What to work on
Output only the lines from the one holding "國際送禮 (855, 1244)" to the end of the data below, please, copied exactly.

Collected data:
= = = =

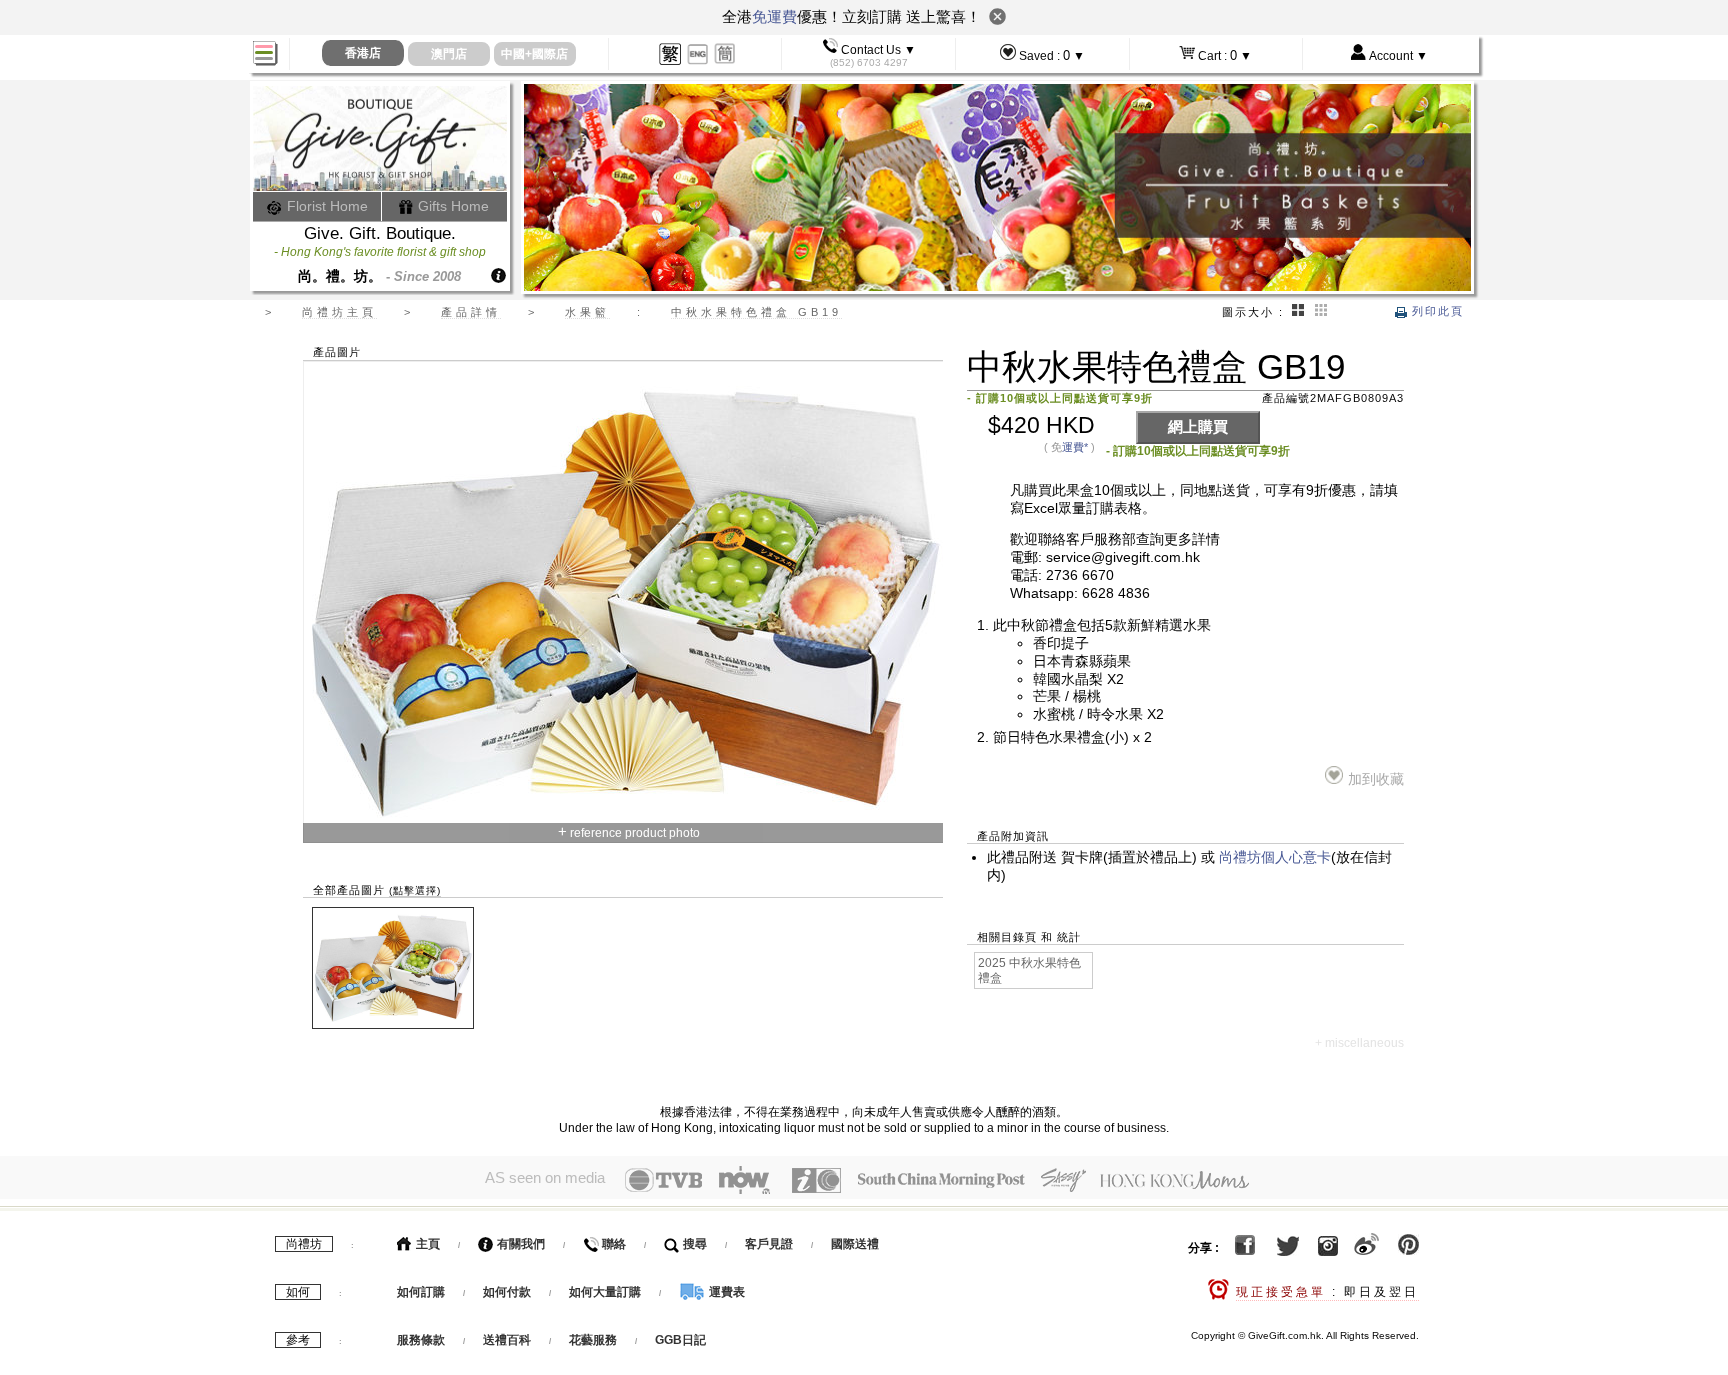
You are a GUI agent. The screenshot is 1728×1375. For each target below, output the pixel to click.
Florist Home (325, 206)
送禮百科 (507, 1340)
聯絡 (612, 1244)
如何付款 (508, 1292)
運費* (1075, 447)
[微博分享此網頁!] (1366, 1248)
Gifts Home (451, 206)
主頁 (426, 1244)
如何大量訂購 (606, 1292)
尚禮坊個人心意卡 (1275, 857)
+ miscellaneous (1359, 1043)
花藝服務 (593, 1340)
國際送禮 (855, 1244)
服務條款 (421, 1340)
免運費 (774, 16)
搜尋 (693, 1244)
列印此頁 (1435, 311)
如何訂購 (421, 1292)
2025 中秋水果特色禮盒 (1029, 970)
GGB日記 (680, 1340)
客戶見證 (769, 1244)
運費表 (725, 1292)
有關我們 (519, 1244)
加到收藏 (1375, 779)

= = = =

Exercise response
國際送禮 (855, 1244)
服務條款 (421, 1340)
免運費 (774, 16)
搜尋 (693, 1244)
列印此頁 (1435, 311)
如何訂購 (421, 1292)
2025 中秋水果特色禮盒 (1029, 970)
GGB日記 (680, 1340)
客戶見證 (769, 1244)
運費表 (725, 1292)
有關我們 (519, 1244)
加到收藏 (1375, 779)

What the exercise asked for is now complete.